I realize my username is spacefem but that was created a million years ago when I was young and thought I'd work at nasa because all the best engineers go into space exploration, right? I have not lived up to my name. I have not spent time looking at the stars.
this year I have been more observant. with human spaces closed, my museum is the outdoors. the trees outside my window, the neighbor's landscaping, and the night sky. I run before work when I'm motivated. I wake up around 5, throw on clothes, and love the first breath of night air. While I run I look at the stars, especially orion, and his accessories.
Anyway seeing saturn made me remember that I don't own a telescope and always thought I SHOULD have one, was just scared because the stakes are high, I've read that the wrong telescope can be crappy and kill a kid's enthusiasm for astronomy FOREVER. But what do they know? Growing up, we had a telescope at our house, we'd look at the moon and saw Haley's comet. Dad would do all the setting up, then say "look here!" and I loved it. We didn't have expensive things.
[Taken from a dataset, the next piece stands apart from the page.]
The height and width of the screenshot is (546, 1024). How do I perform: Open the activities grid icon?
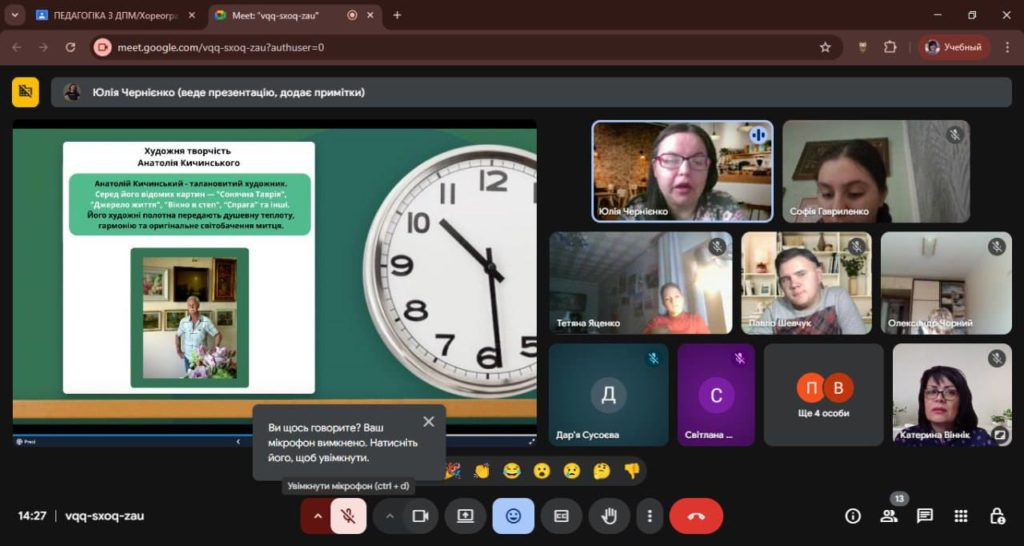(961, 516)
Maybe I just loved being outside at night?
I offered $100 to a facebook marketplace seller for a Tasco Luminova 675 x 114mm Reflector Telescope, met him in a parking lot after work, and presented my family with our evening's entertainment.
I referred to a few youtube clips on telescope alignment but largely ignored their advice about getting my telescope perfectly level and locked down. there isn't much in our neighborhood to align to anyway, I used some swaying trees to line up the finder scope. bad idea. but whatever. soon enough the moon filled our eyepiece. josie loved it, olive was thrilled to see all the tiny craters. the darker it got the more delighted we became blinding ourselves with it. then marc took a turn. he found jupiter by standing behind the telescope, getting it to the right lateral angle, then adjusting up and down until it was in the semi-aligned viewfinder. by some windy tree alignment miracle, we adjusted the telescope slightly and there it was in the real thing! we couldn't see its detail, stripes or storms or colors, but we did see its moons, like tiny dots on a string, which I was not expecting.
Finally I found saturn. it is too far away. 900 million miles, friends. it was a round blurry circle. jupiter is halfway between us, just a hop over an asteroid belt, so much brighter and more interesting. we practiced going back and forth, both of us getting better and faster at finding tiny bright objects in the night sky.
now we have this telescope in our living room and I think it looks nice there, and we can get it out whenever we want and keep learning about what's above us. I should show josie how to line it up, so she grows up knowing this life skill. I obviously need a moon filter, because the next night josie asked to look at the moon again, this time it was fuller and brighter and even more blinding. but whatever we do it will come in handy, and I'm proud of us for actually looking at space.